Like a captured capitalist.

Does the land see me as a person

Trying to do good?

Or do they too see me as a colonizer?

The land is wise.

They see me as both.

The devil is the wild within and without us.

Lucifer brings the light through rebellion.

And Satan is just the adversary

To whom you give a lap dance.

Pick apart the threads

Woven by Christian culture

And everything starts to fall apart.

But decay is holy.

The old ways know this

And so did the early Christians with their saints.

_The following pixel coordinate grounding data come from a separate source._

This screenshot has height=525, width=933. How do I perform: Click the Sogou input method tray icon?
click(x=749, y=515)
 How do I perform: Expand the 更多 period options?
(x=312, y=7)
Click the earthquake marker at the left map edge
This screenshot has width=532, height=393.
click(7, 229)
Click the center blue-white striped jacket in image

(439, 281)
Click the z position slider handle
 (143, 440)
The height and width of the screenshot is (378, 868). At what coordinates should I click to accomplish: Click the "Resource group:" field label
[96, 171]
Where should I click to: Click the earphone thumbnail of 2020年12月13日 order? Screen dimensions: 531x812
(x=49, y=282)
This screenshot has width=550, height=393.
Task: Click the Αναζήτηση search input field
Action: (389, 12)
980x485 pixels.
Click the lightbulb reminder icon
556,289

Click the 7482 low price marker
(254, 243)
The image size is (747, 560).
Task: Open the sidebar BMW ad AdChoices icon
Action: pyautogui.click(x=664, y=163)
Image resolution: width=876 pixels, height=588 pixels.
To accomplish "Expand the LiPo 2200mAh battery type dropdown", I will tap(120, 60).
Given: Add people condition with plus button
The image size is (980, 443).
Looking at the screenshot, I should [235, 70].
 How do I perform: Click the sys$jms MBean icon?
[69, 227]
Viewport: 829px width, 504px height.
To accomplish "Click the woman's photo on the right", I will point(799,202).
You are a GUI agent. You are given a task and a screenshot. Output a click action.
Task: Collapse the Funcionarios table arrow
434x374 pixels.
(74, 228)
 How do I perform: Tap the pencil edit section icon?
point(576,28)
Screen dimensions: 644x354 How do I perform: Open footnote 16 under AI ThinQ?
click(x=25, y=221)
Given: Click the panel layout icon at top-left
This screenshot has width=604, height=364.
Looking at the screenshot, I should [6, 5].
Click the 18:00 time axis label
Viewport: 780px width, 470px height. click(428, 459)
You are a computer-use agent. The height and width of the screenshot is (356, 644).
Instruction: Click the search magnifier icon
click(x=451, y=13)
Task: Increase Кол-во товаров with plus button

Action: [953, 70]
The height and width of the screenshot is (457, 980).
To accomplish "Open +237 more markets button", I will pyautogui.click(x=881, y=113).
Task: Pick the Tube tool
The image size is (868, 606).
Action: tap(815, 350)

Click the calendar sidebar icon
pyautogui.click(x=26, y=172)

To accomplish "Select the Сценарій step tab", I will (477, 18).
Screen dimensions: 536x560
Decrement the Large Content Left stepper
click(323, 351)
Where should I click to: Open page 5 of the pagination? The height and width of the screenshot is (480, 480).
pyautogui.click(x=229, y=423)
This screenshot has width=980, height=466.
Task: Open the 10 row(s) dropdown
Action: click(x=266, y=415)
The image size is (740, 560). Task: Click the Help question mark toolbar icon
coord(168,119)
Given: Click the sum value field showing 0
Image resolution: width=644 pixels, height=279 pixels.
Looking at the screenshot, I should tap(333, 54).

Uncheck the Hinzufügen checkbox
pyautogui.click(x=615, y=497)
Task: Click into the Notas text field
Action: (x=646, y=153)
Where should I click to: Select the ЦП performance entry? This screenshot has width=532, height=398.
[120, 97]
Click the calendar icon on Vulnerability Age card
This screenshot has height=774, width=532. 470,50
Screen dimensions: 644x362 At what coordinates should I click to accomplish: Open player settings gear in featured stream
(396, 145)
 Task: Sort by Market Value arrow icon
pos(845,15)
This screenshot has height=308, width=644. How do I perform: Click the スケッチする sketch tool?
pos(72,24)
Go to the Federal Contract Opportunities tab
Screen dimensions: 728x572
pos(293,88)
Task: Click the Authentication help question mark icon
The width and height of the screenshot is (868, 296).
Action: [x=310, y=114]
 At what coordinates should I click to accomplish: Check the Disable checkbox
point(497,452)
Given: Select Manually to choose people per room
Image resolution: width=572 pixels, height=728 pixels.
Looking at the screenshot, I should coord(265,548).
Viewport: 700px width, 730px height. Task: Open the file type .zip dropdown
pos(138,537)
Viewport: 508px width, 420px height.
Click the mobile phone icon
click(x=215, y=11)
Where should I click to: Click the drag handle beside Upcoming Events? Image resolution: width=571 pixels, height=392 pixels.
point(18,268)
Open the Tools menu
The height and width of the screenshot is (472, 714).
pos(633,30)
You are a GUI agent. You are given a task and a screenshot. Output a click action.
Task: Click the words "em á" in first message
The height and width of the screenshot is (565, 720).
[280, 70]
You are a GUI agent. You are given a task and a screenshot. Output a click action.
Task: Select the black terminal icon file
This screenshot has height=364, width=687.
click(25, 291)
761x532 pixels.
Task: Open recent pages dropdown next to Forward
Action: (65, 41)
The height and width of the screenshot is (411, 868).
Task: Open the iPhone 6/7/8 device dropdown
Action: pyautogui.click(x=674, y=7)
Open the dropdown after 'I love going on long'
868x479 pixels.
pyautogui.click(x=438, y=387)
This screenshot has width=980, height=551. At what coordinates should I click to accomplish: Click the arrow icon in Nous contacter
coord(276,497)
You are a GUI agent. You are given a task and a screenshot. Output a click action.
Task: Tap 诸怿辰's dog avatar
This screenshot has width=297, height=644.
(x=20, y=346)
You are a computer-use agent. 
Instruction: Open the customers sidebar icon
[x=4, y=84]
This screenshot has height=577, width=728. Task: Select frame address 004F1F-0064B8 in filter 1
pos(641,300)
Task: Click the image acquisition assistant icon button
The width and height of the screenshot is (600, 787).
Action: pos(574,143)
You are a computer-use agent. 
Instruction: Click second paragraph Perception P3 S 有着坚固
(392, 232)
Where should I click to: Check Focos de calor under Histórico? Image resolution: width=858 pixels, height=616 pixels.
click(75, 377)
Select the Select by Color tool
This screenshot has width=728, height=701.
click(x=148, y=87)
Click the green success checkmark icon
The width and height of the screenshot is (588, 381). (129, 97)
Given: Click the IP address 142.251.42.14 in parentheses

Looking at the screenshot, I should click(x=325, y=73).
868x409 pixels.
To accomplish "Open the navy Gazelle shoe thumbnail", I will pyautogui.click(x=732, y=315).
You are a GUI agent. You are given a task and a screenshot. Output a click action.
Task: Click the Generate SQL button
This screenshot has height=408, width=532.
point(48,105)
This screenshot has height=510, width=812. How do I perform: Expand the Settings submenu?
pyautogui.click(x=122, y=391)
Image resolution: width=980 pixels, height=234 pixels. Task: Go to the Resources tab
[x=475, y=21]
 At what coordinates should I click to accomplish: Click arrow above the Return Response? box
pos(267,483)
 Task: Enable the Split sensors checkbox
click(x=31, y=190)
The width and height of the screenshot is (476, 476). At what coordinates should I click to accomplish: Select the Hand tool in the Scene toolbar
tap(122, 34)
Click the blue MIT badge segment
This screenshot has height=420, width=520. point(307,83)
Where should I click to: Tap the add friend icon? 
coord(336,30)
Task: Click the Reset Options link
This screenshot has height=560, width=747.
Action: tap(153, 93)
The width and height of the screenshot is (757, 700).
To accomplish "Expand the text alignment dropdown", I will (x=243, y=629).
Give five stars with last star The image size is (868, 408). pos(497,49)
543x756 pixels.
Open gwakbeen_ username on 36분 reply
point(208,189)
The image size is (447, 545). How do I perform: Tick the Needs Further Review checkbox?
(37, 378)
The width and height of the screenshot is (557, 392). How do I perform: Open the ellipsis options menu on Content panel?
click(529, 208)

They slowly picked apart the old stories

Made with vines and earth

And wove together new ones

With sinew and bone.

Were they evil

For picking apart the bodies of their holy ones

Like scavengers?

Like crows?

Are they evil

For praying at an altar

Filled with relics?

Heads, shoulders, knees, and toes.

Knees and toes

Of the dead.

I say this as someone

Who has prayed to the saints.

They do good

And clearly they do not mind

Their kneecaps being wrenched from their robed corpses

Dried tendons and cartilage

Bending and snapping apart.

What a complicated web of relationships

We weave together.

Despite how I seem,

I am not some font of infinite compassion.

I am no saint myself

Though I try to be.

I follow the water along the trail.

Over the centuries, it has quenched thirsts

And provided habitat

But in its endless search for balance,

It has brought down trees

And surely drowned many.

We should

If nothing else

Strive for

And to be in

Balance.

These woods

And the brief, fluttering flight of a crow

Beckon me to write.

Or,

At least,

Tap.

I could write a book here.

Maybe I should.

Or maybe I have.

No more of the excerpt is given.